On Monday morning, Belial stopped at the Alexandria Ballroom, where a middle-aged woman whose nameplate read “Betty” told him he couldn’t have the ballroom on Saturday. There was a wedding reception at seven p.m.
“We’ll be out of here by three,” he lied, but she didn’t buy it.
Behind the glass window of the small office at the front of the ballroom, Betty tapped her lower lip with one fuchsia fingernail that matched her lipstick. “Even if you were, they’ll be in here on Friday, decorating. You wouldn’t want their decorations—”
“I’ll take what I can get.”
“—and I can’t risk you messing something up for them.”
Why in Hell’s name was it so much harder to do good than it was to do evil?
“What if I can get the bride and groom to okay it?” he asked.
Betty shook her head.
“What if they cancel?”
“They won’t cancel,” she said. “The bride has been planning this wedding for two years. She had her heart set on a dream wedding in the Caribbean, but this was what they could afford.”
He tried snaring Betty, but she slammed the window in his face. Was he losing his touch?
Google identified the happy couple. The quickest way to break them up, of course, was for the bride to discover that the groom was sleeping with her best friend.
Even as he pulled out his phone to set that chain of events in motion, he stopped himself. It didn’t feel right. If Dara ever found out what he’d done, it would destroy any joy she’d take in his gift. It was foolish, but he wanted her to remember him with fondness.
Instead, he made another unscheduled visit to Hell, where he all but begged Halpas to notify the bride she’d won a dream wedding in the Caribbean. By the time Halpas agreed, Belial was almost glad he would be dying soon. At least he wouldn’t be around to see Ehud’s sword in the hands of a demon that didn’t have the artistry to appreciate it.

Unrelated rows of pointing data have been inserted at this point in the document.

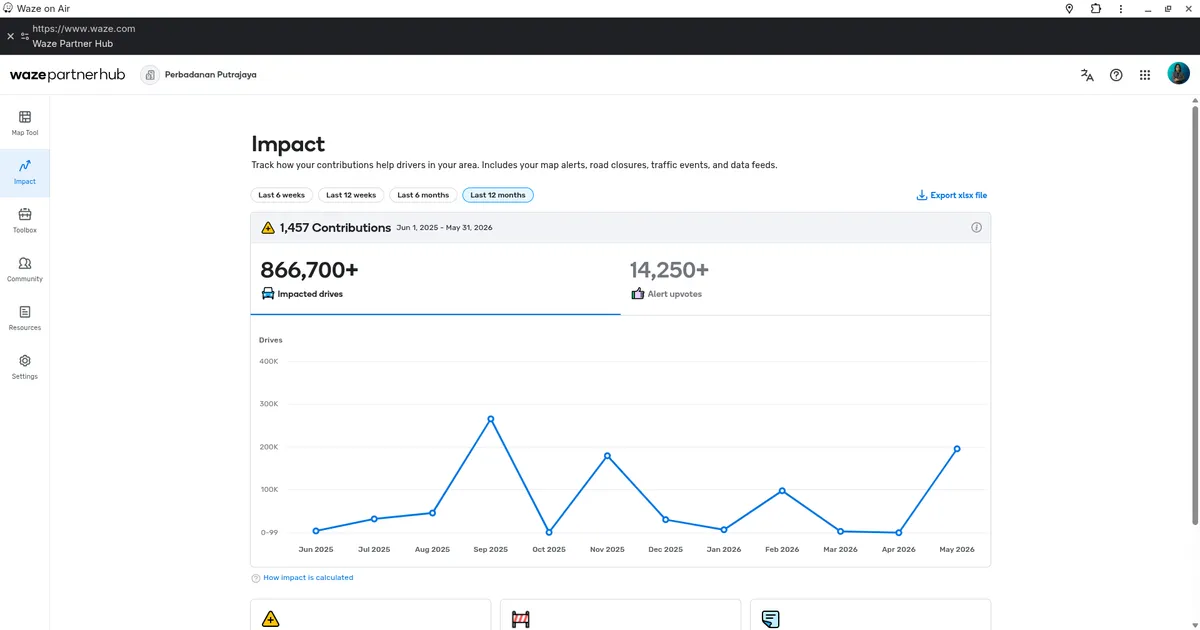The image size is (1200, 630).
Task: Click the language translate icon
Action: 1087,75

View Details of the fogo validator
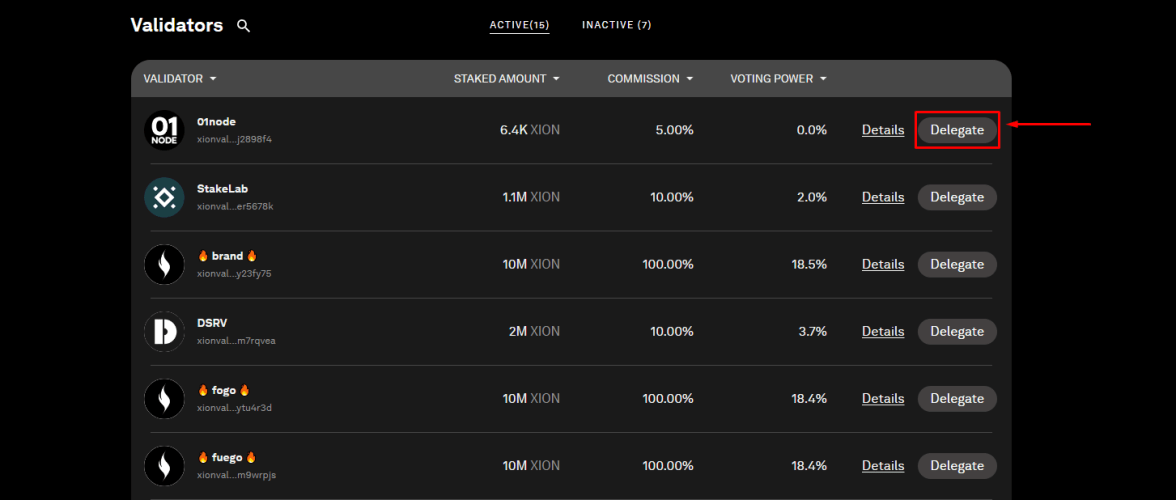click(x=883, y=398)
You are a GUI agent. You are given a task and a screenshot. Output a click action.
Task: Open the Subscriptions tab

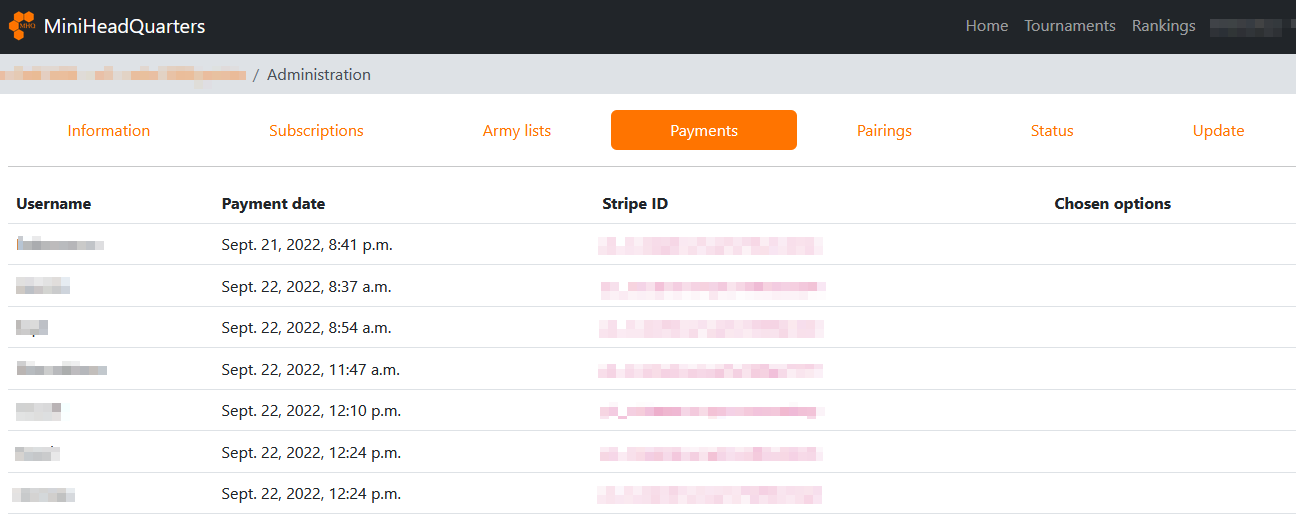coord(316,131)
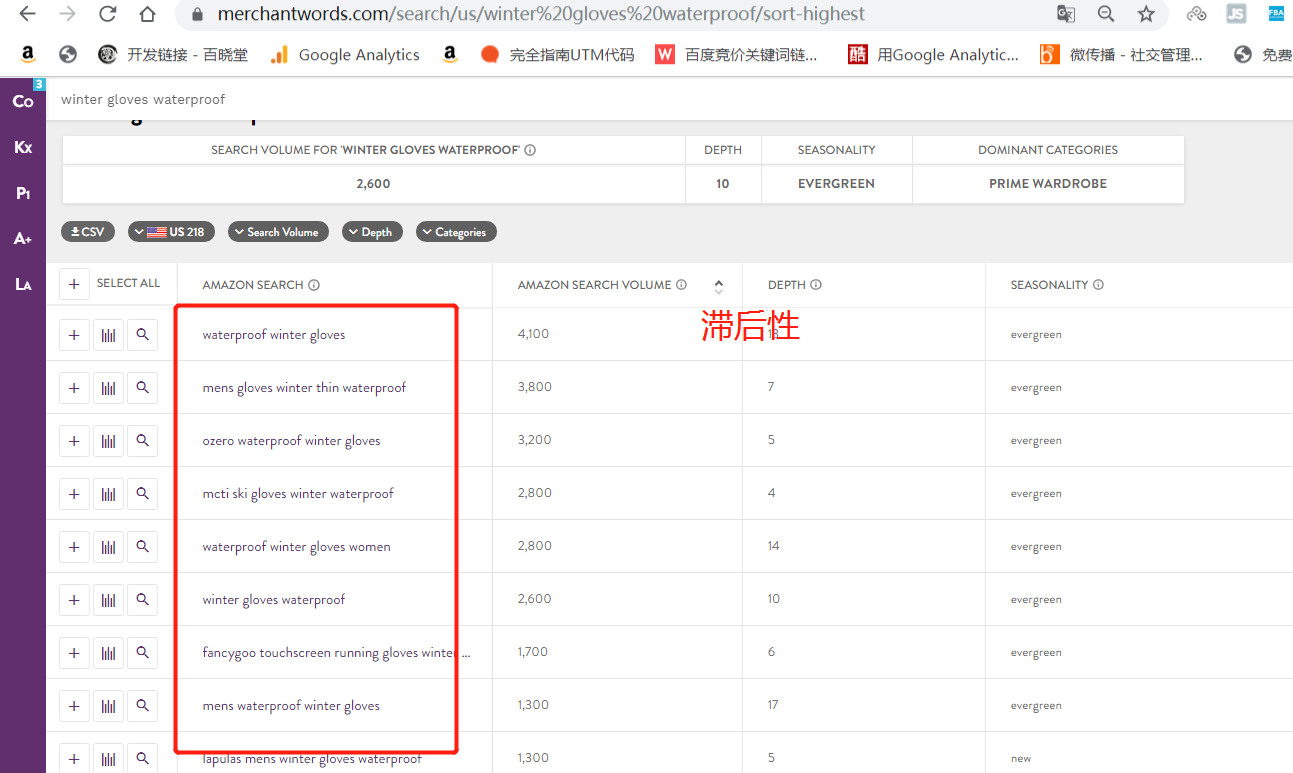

While Belial had his safe open, he removed a square velvet purse and stuck it in his pocket. He was running short on funds, and the treasure it contained would bring a substantial amount of cash at a human pawn shop. He’d considered selling the Ducati, but it was a vintage machine. For it to be worth much, he’d have to find the right kind of buyer, and that would take time.
He looked at the contents of the safe. Selling them would yield enough to set up permanent funding for the clinic. Regretfully, he set the notion aside. In the time frame available, there was no way he could dispose of that much loot without Satan getting wind of it.